Aras and colleagues (2010) compared the tolerance of lingual frenectomy with regard to a local anesthesia requirement as well as post-surgical discomfort experienced by patients operated on with diode laser or erbium: yttrium-aluminum-garnet (Er:YAG) Laser. A total of 16 referred patients with tongue mobility complaints were included in this study. A GaAiAs laser device with a continuous wavelength of 808 nm was used in the diode group. Frenulums were incised by applying 2W of laser power. The Er:YAG laser device with a continuous wavelength of 2,940 nm was used inEr:YAG group.

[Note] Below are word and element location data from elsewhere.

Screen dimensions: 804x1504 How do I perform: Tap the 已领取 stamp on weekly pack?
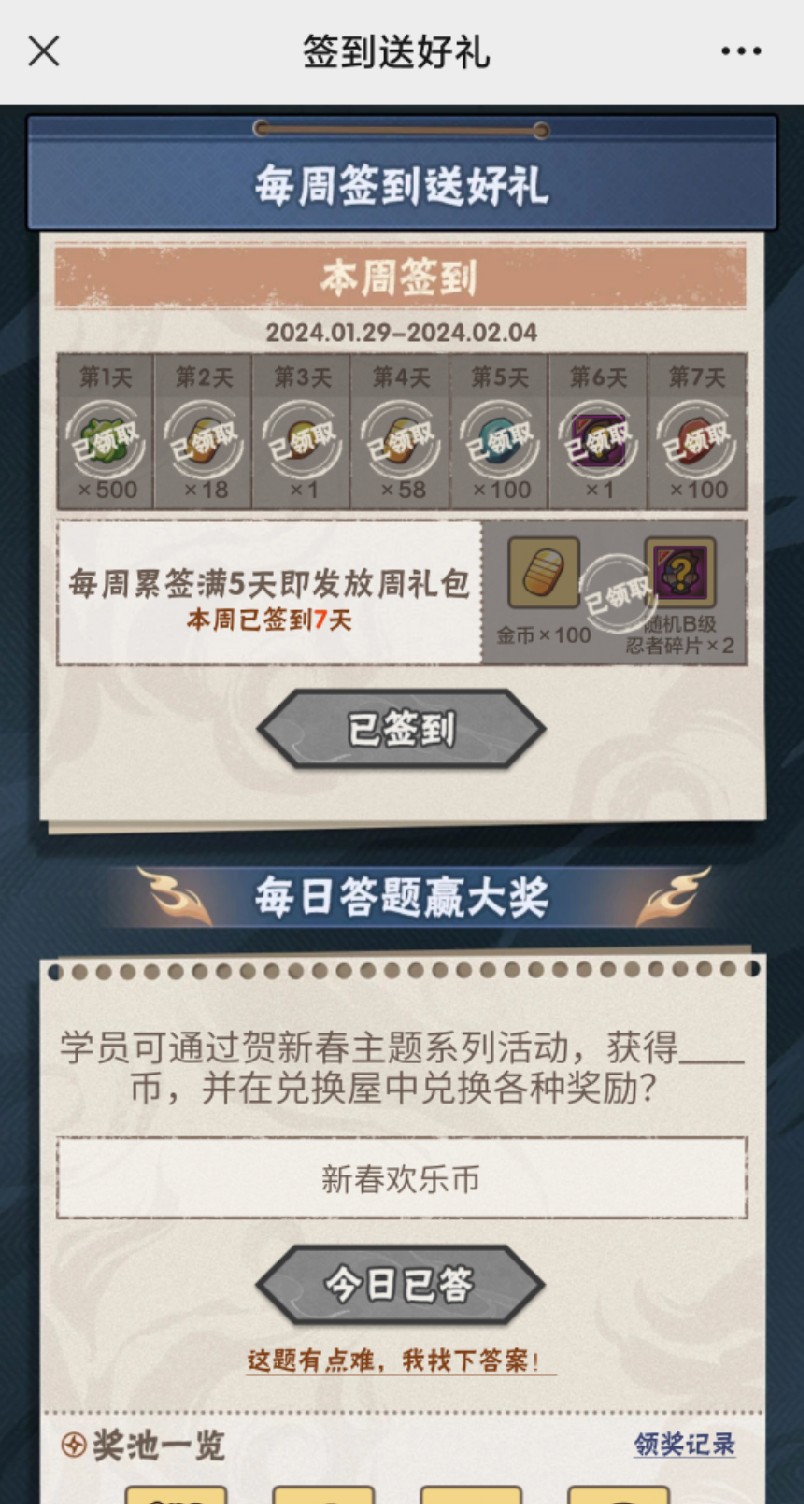click(x=612, y=601)
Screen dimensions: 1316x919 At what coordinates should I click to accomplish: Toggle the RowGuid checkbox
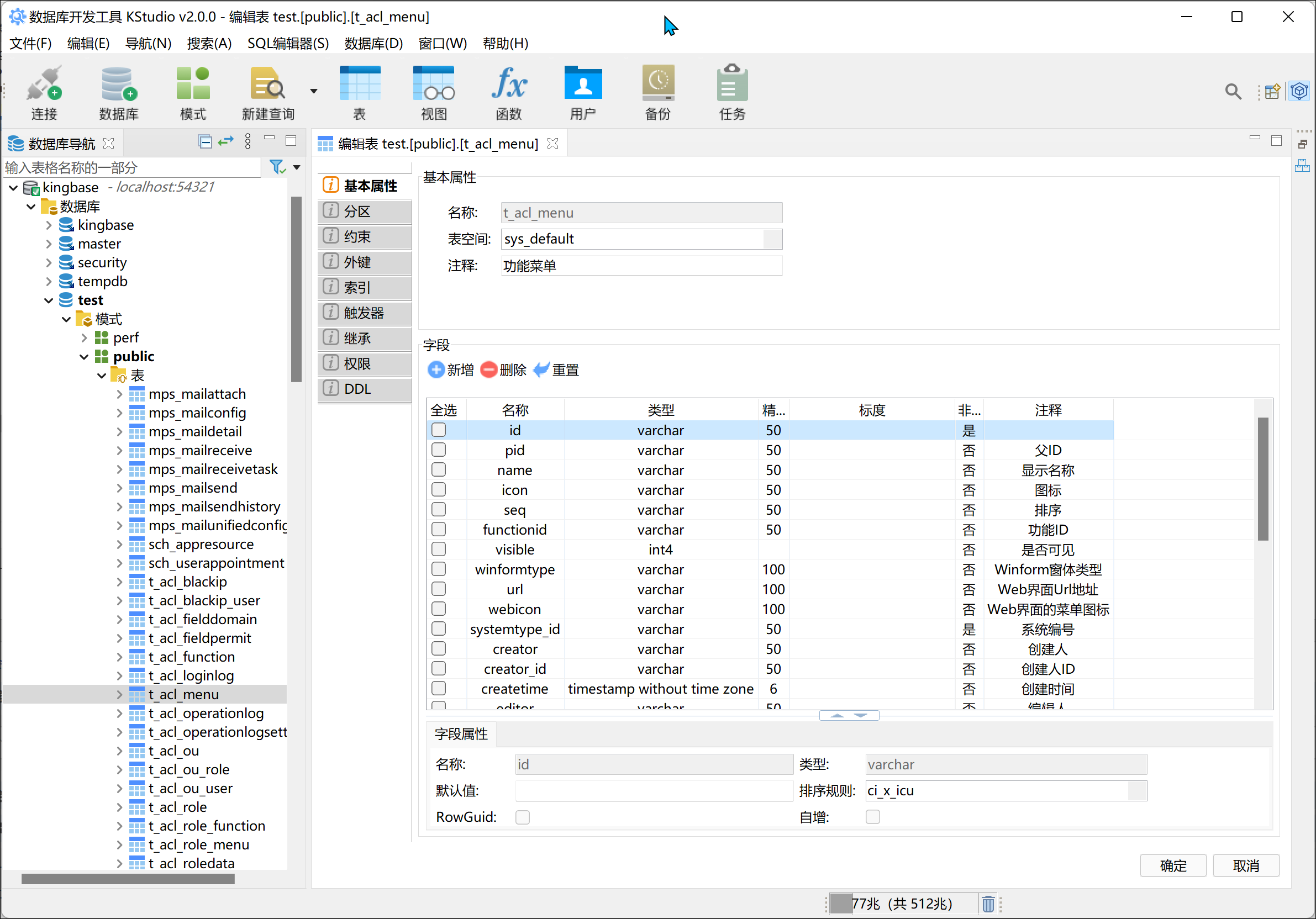pyautogui.click(x=522, y=817)
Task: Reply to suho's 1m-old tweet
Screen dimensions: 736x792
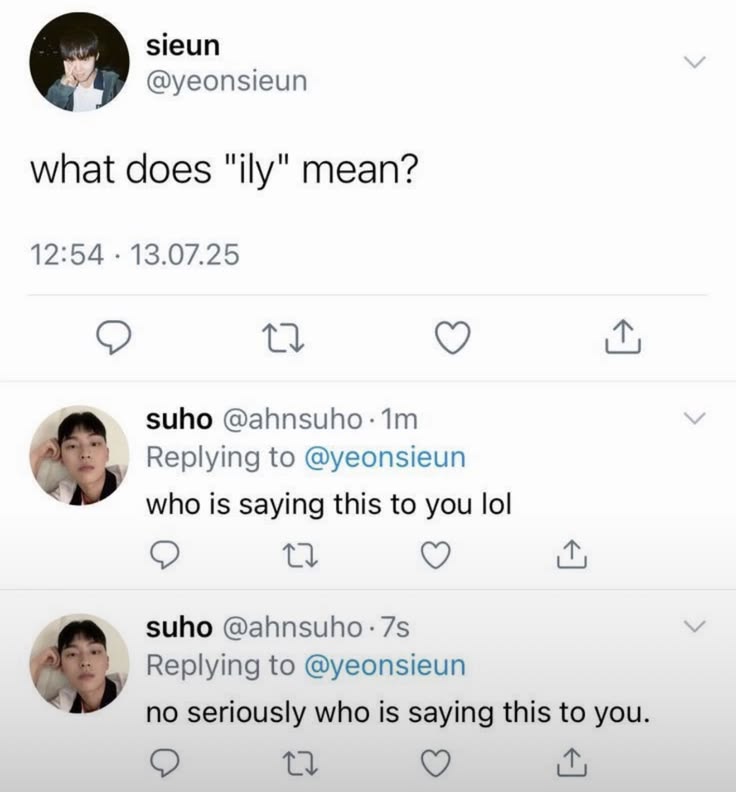Action: point(165,555)
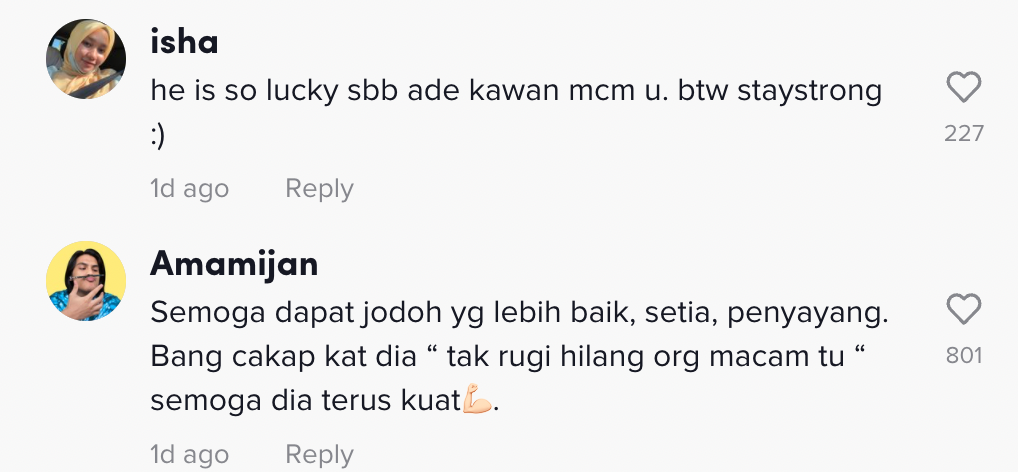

Frenulums were incised by applying 1W of laser power. The acceptability of the lingual frenectomy without local anesthesia and the degree of the post-surgical discomfort were evaluated. Although the majority of patients (n = 6) could be operated on without local anesthesia in theEr:YAG group, all patients could not be operated on without local anesthetic agent in the diode group. There were no differences between the 2 groups with regard to pain, chewing, and speaking on the 1st or 7th day after surgery, whereas patients had more pain in the Er:YAG group  than in the diode group the first 3 hrs after the surgery. The authors concluded that these findings indicate that only the Er:YAG laser can be used for lingual frenectomy without local anesthesia, and there was no difference between 2 groups regarding the degree of the post-surgical discomfort except in the first 3 hrs. Thus, these results indicate that the Er:YAG laser is more advantageous than the diode laser in minor soft-tissue surgery because it can be performed without local anesthesia and with only topical anesthesia.

 

Buryk et al (2011) noted that ankyloglossia has been associated with a variety of infant-feeding problems and that frenotomy commonly is performed for relief of ankyloglossia. The investigators conducted a randomized, single-blinded, controlled trial to determine whether frenotomy for infants with ankyloglossia improved maternal nipple pain and ability to breastfeed.  A secondary objective was to determine whether frenotomy improved the length of breastfeeding. Over a 12-month period, neonates who had difficulty breastfeeding and significant ankyloglossia were assigned to either a frenotomy (30) infants or a sham procedure (28 infants) and breastfeeding was assessed by a pre-intervention and post-intervention nipple-pain scale and the Infant Breastfeeding Assessment Tool. Study subjects were followed two weeks post-procedure and at regularly scheduled follow-ups over one year period. The infants with the sham group were given a frenotomy before or at the 2-week follow-up if it was desired. Both groups demonstrated statistically significantly decreased pain scores after the intervention, but the frenotomy group improved significantly more than the sham group (P < .001). Breastfeeding scores significantly improved in the frenotomy group (P = .029) without a significant change in the control group. All but 1 parent in the sham group elected to have the procedure performed when their infant reached 2 weeks of age, which prevented additional comparisons between the 2 groups. The investigators demonstrated immediate improvement in nipple-pain, which they state provides convincing evidence for those seeking a frenotomy for infants with significant ankyloglossia.